Hello guys, can you please suggest a few genuine Rome dishes? If a visitor is curious about Rome, what dishes should he try?


----------



## Arturo.c

pizzaboy said:


> Hello guys, can you please suggest a few genuine Rome dishes? If a visitor is curious about Rome, what dishes should he try?


It mostly depends on one's individual tastes.

*Spaghetti alla Carbonara* and *Bucatini all'Amatriciana* are all-time favourites, particularly when they're made the old fashioned way, not with pancetta but with "guanciale" (cured pork ckeek). And on Thursdays a bowl of *Gnocchi* will fulfill many hungry travelers...

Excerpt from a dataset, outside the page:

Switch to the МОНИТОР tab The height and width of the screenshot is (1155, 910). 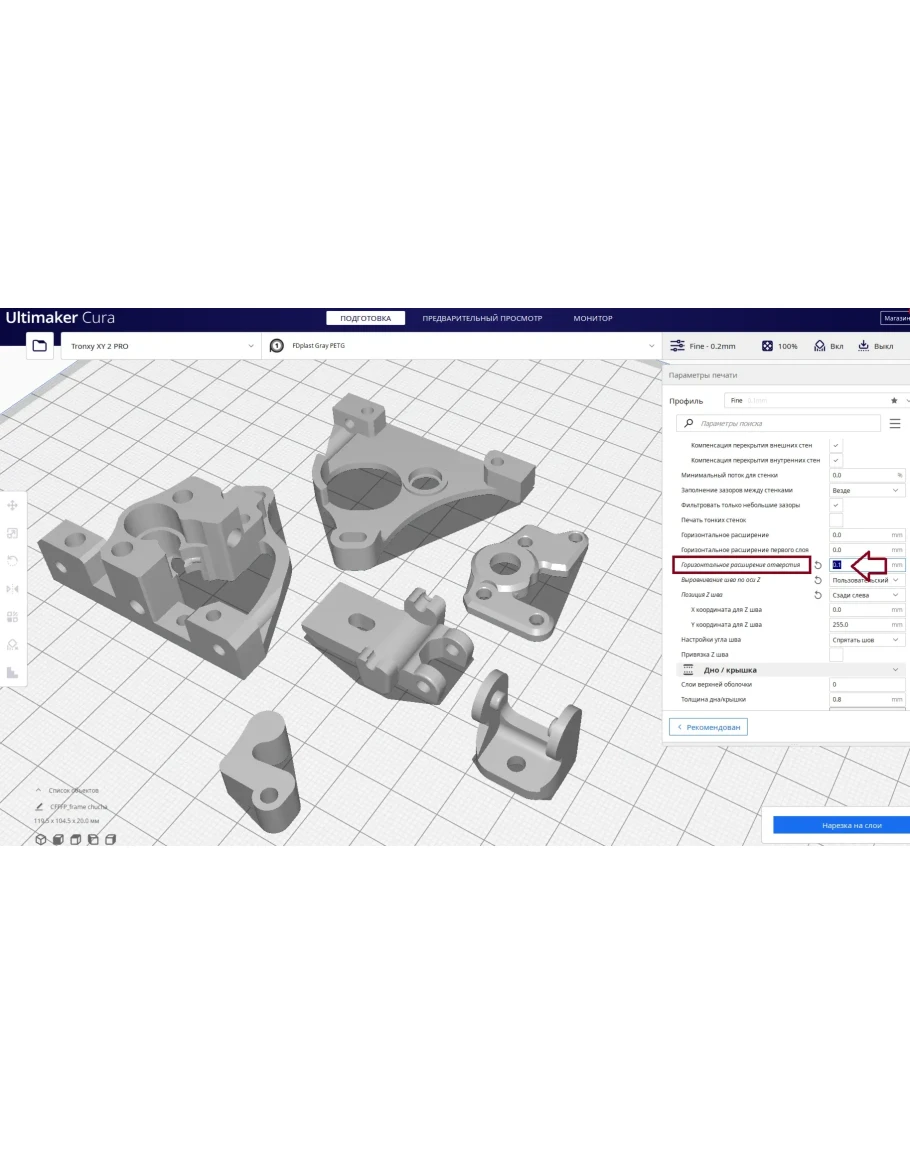[592, 319]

The most daring types should try the famous "*Rigatoni con Pagliata*", particularly in an eatery around the "Testaccio" neighborhood of Rome, which although not being a "Fear Factor" type of food, involves feasting on suckling calf intestines...

Vegetarians would have a good time tasting the "*Tonnarelli cacio e pepe*", and the "*Penne all'Arrabbiata*", not to mention the "*Carciofi alla Romana*" in springtime.

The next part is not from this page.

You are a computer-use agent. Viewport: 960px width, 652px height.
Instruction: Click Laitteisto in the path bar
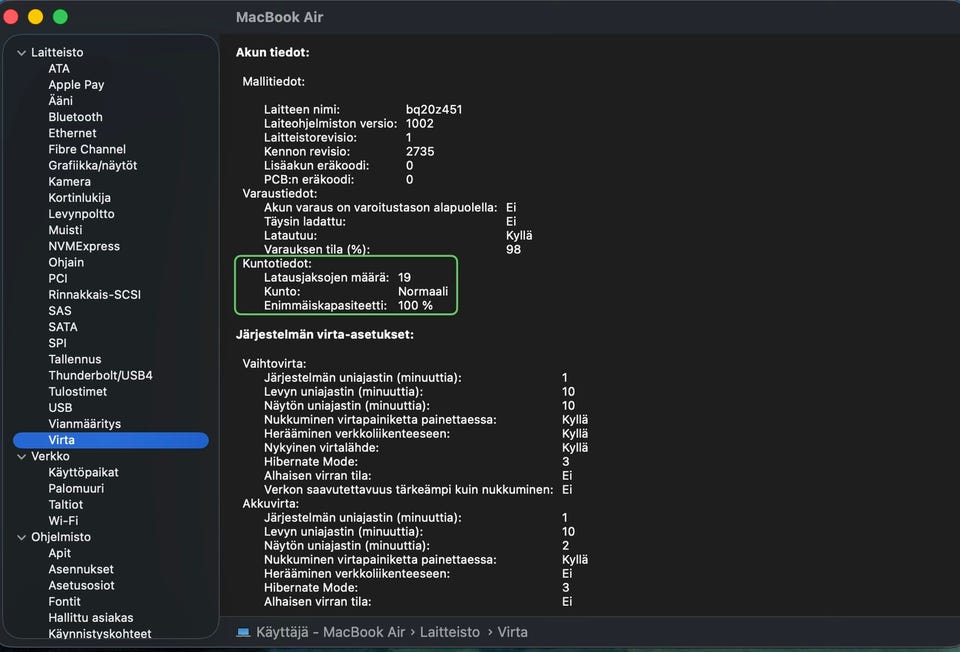pyautogui.click(x=451, y=632)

Tired of pasta? Then try "*Involtini di manzo*", "*Salsicce e Broccoletti*" or "*Trippa al sugo*", the latter of which is easy to be found on most Roman restaurant menus on Saturdays.

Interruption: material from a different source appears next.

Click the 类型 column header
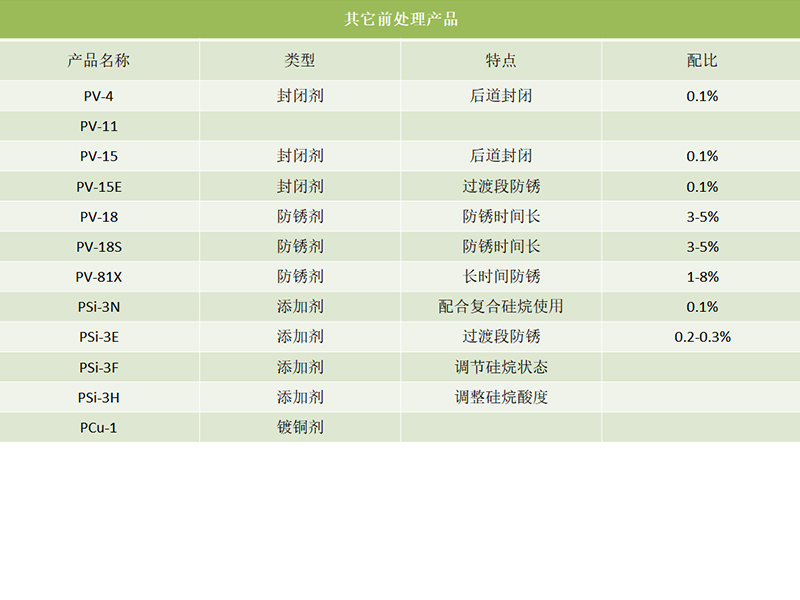Image resolution: width=800 pixels, height=600 pixels. [x=302, y=60]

If somebody wants Kosher food, then a trip to Rome's "Ghetto" is a must, as much as a taste of "*Carciofi alla Giudia*" in one of the local eateries.

And if you find yourself in or around Rome in early Spring, don't miss a taste of "*Fave e Pecorino*", probably the better snack of the season...


----------



## robinkipson

Please anyone here can provide me list of few rome dishes.


----------



## pizzaboy

appreciate your input Arturo, very helpful, plenty ideas for my project and for the culinary tryouts on my visit as well.


----------



## Arturo.c

pizzaboy said:


> appreciate your input Arturo, very helpful, plenty ideas for my project and for the culinary tryouts on my visit as well.


One last tip: If you like spicy stuff and find yourself near Caius Cestius' Pyramid, around lunchtime or dinnertime, take a walk to nearby Via Marmorata until you find a restaurant with a sign that says "PERILLI". 

Have a seat and order a bowl of "Cannolicchi alla Bersagliera". This is not a traditional Roman dish, but rather the signature dish of the restaurant, with the recipe handed over from father to son during the last three generation of owner-chefs.

That's my favorite one, and I always try to have a taste of it anytime I am in Rome.


----------



## xabiaxica

pizzaboy said:


> appreciate your input Arturo, very helpful, plenty ideas for my project and for the culinary tryouts on my visit as well.


what project would this be??


----------